L’ironie de cette loi ne nous échappe pas. Dans ses dispositions, elle aborde le sujet de la protection des droits fondamentaux prévus dans la Charte de la langue française alors qu’elle piétine elle-même d’autres droits fondamentaux7. La loi prévoit aussi une dérogation à l’application des Chartes des droits fondamentaux au Québec et au Canada, rendant la contestation de cette loi plus difficile, moins pragmatique et plus théorique. Tout ce débat qui amène autant de considérations laborieuses aurait tout simplement pu être évité si ces Chartes n’ouvraient pas elles-mêmes la possibilité de dérogation aux droits de l’Homme qu’elles incluent. La précarité juridique qu’elles créent ne sera réglée qu’avec la restriction des clauses dérogatoires. En l’état actuel du droit, d’un côté des valeurs sont élevées en droits fondamentaux, et de l’autre côté, l’État se réserve le droit de ne pas les appliquer. Le rempart que ces chartes constituent possède malheureusement une énorme porte arrière belle et bien ouverte. Il ne reste que la vigilance de notre société et de nos associations pour la garder.

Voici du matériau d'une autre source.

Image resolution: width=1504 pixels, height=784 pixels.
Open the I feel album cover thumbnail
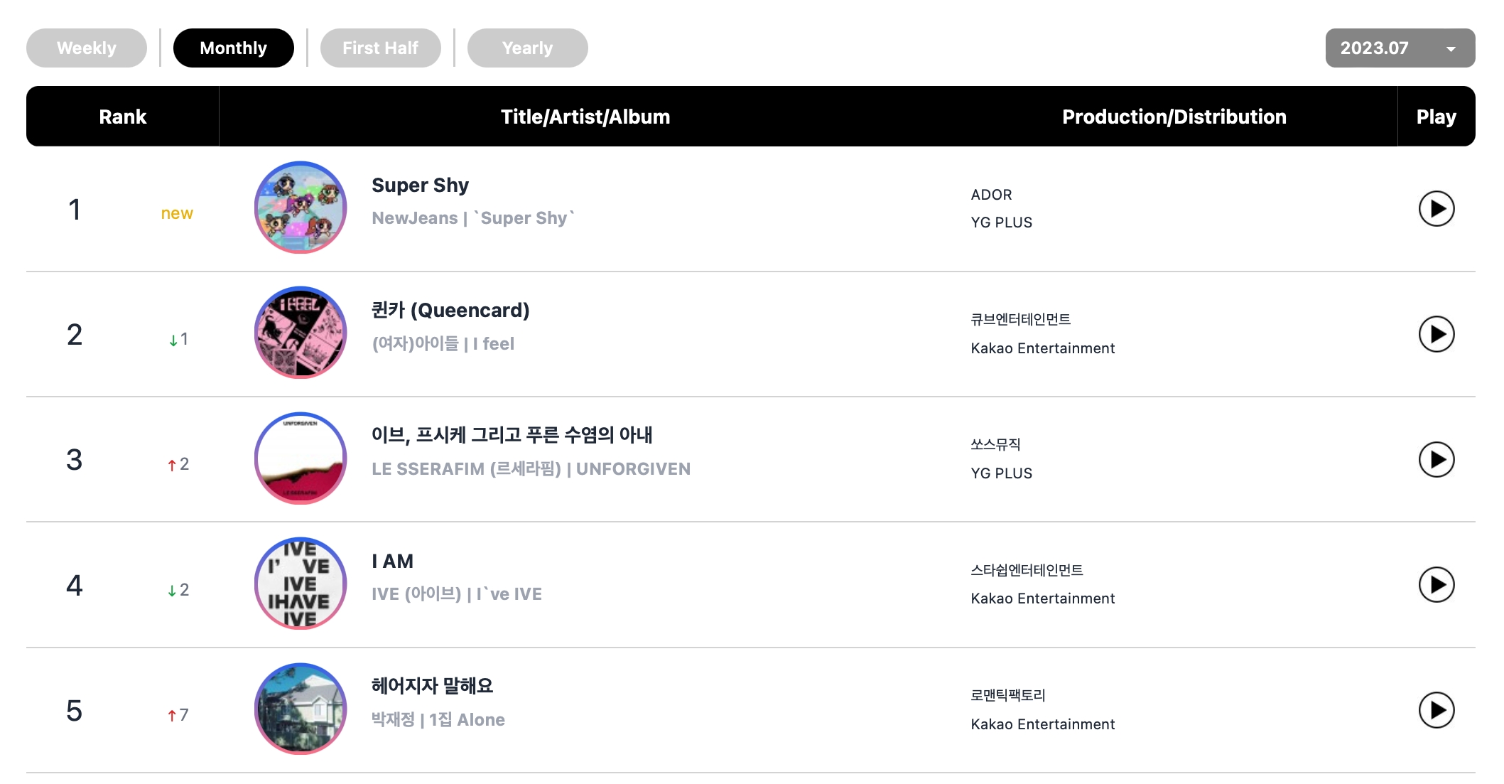(x=301, y=333)
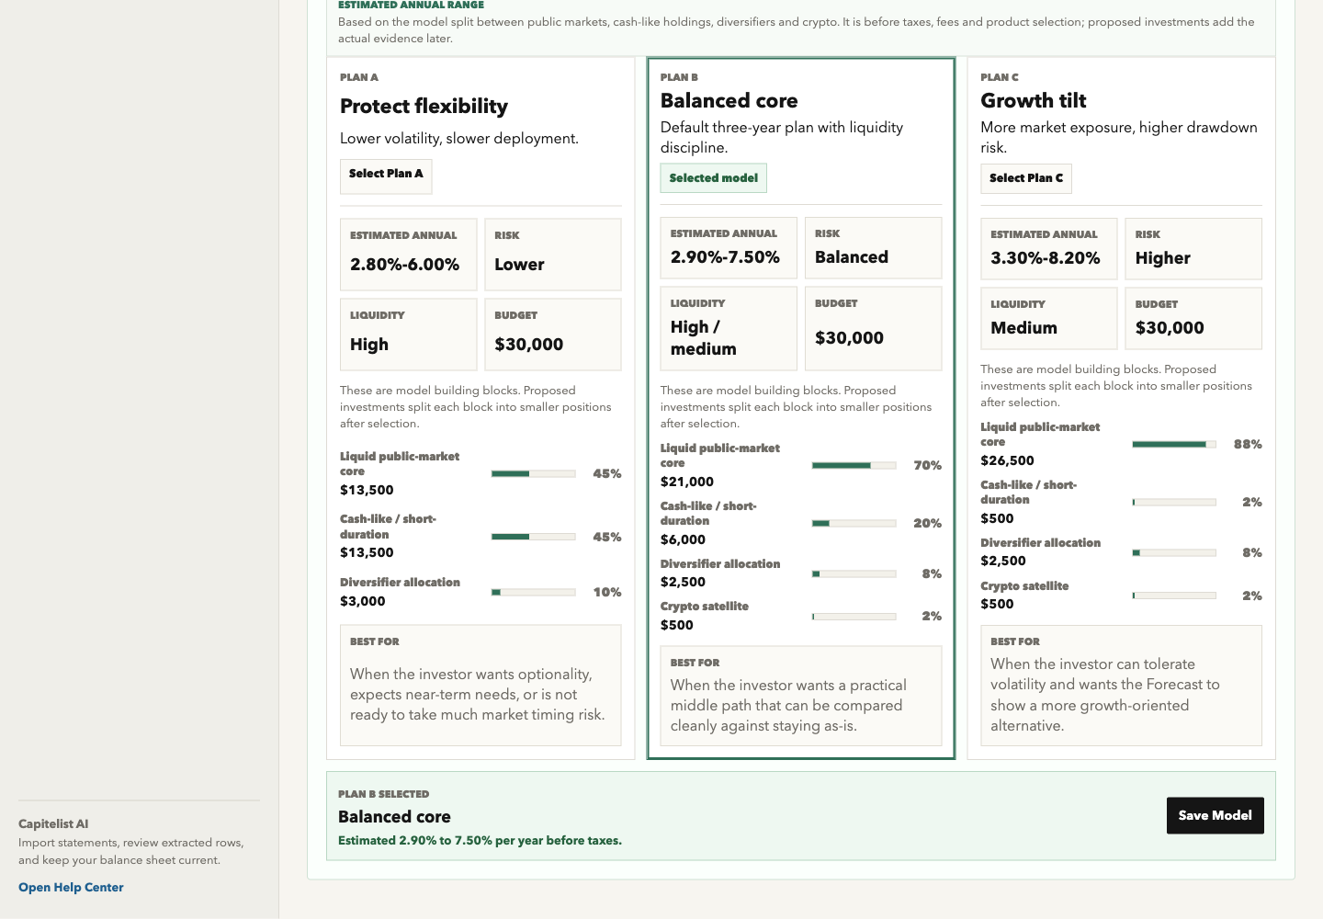This screenshot has height=919, width=1323.
Task: Click Plan A's 10% diversifier allocation bar
Action: pyautogui.click(x=533, y=592)
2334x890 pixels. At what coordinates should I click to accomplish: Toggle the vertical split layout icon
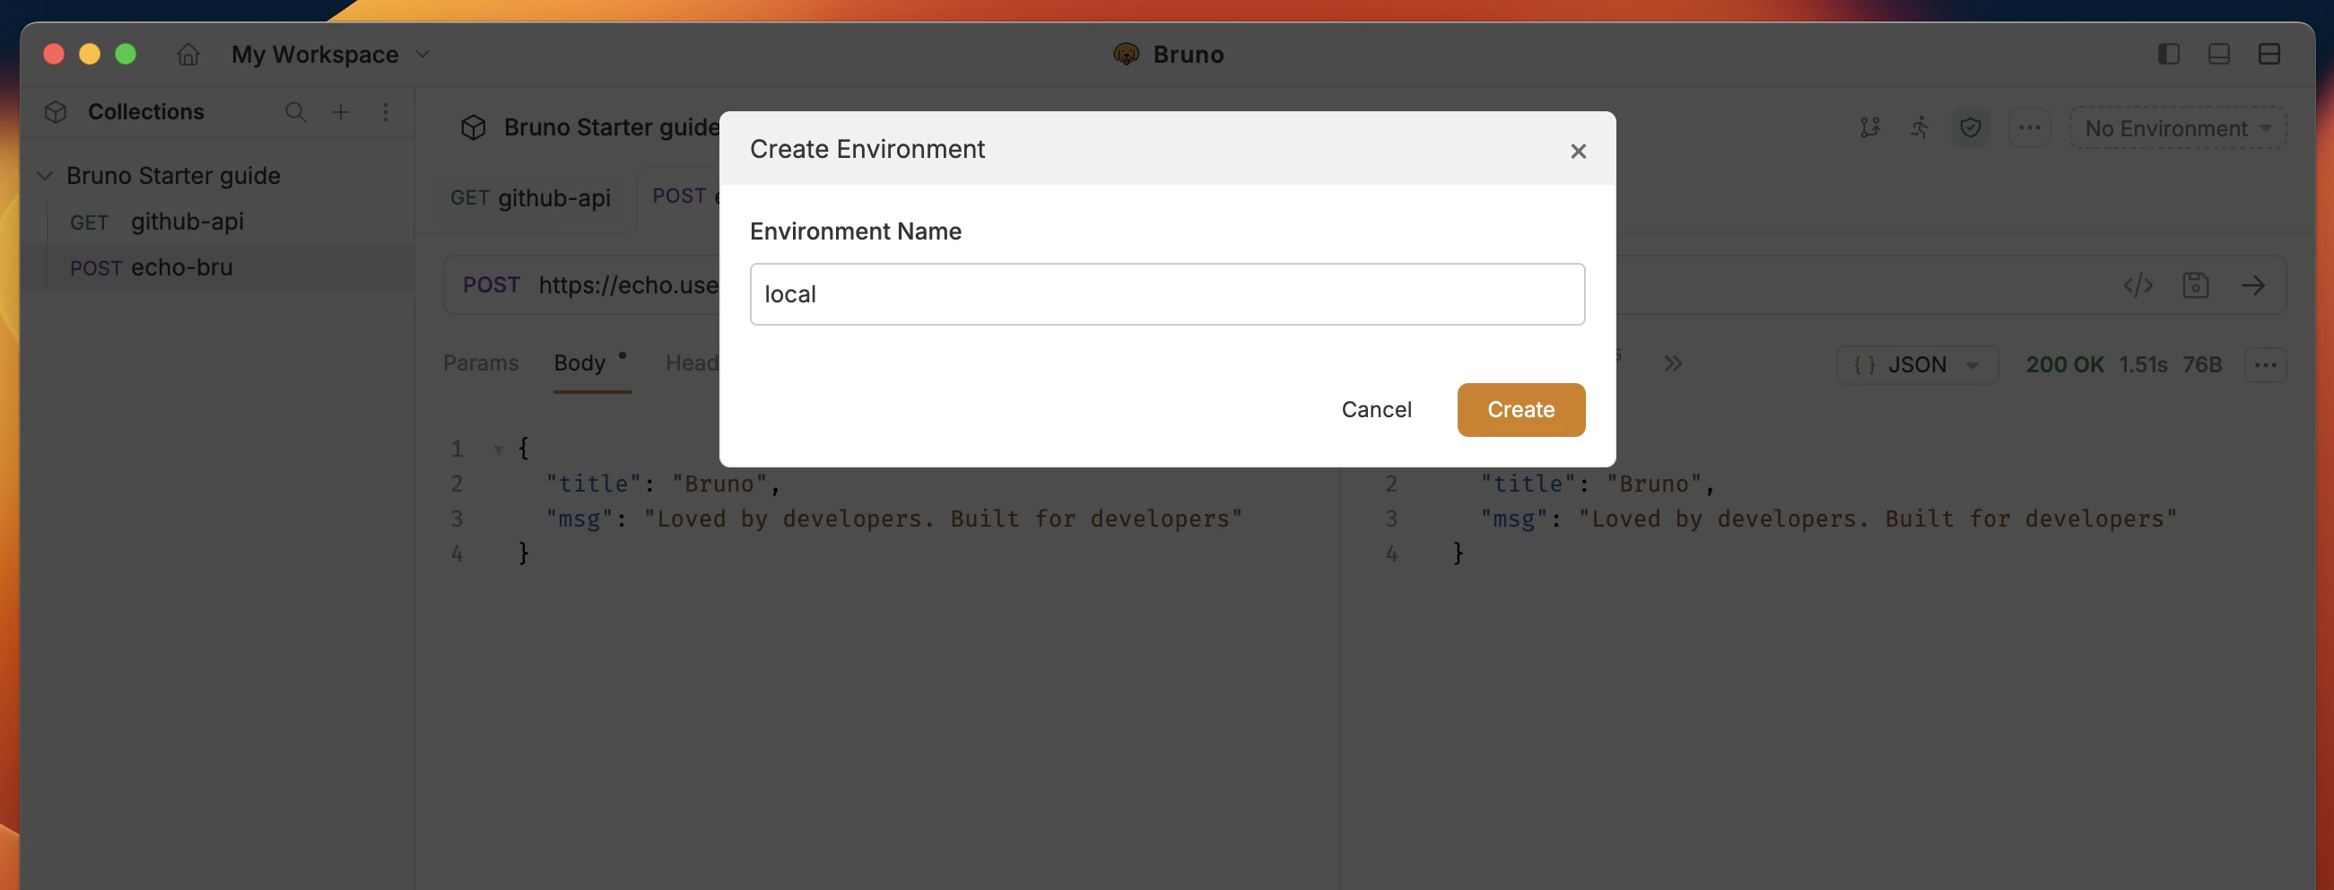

  1. Le projet de loi a été adopté par l’Assemblée nationale, mais le texte final de la loi n’est pas encore publié au moment où cet article est rédigé. Dans cet article, la référence sera faite aux dispositions du projet de loi par souci d’exactitude.
  2. Voir l’article 19 du projet de loi qui ajoute l’article 29.5 à la Charte de la langue française : « Dans ses actions à l’étranger, l’Administration promeut et valorise le français. Elle en fait de même dans ses actions au Canada où elle doit jouer un rôle de premier plan auprès des communautés francophones et acadienne ».
  3. Voir l’article 19 du projet de loi qui intègre les articles 29.1 à 29.4 à la Charte de la langue française.
  4. Voir aussi Observation générale No 31, La nature de l’obligation juridique générale imposée aux États parties au Pacte (Quatre-vingtième session), U.N. Doc. HRI/GEN/1/Rev.7 (2004), ainsi que la constatation adoptée par le Comité des Droits de l’Homme des Nations Unies CCPR/C/130/D/3593/2019.
  5. Voir l’article 9 du Code des professions, RLRQ c C-26.
  6. Voir note de bas de page numéro 4.
  7. Voir le préambule du projet de loi et l’article 133 du projet de loi qui remplace l’article 189 de la Charte de la langue française.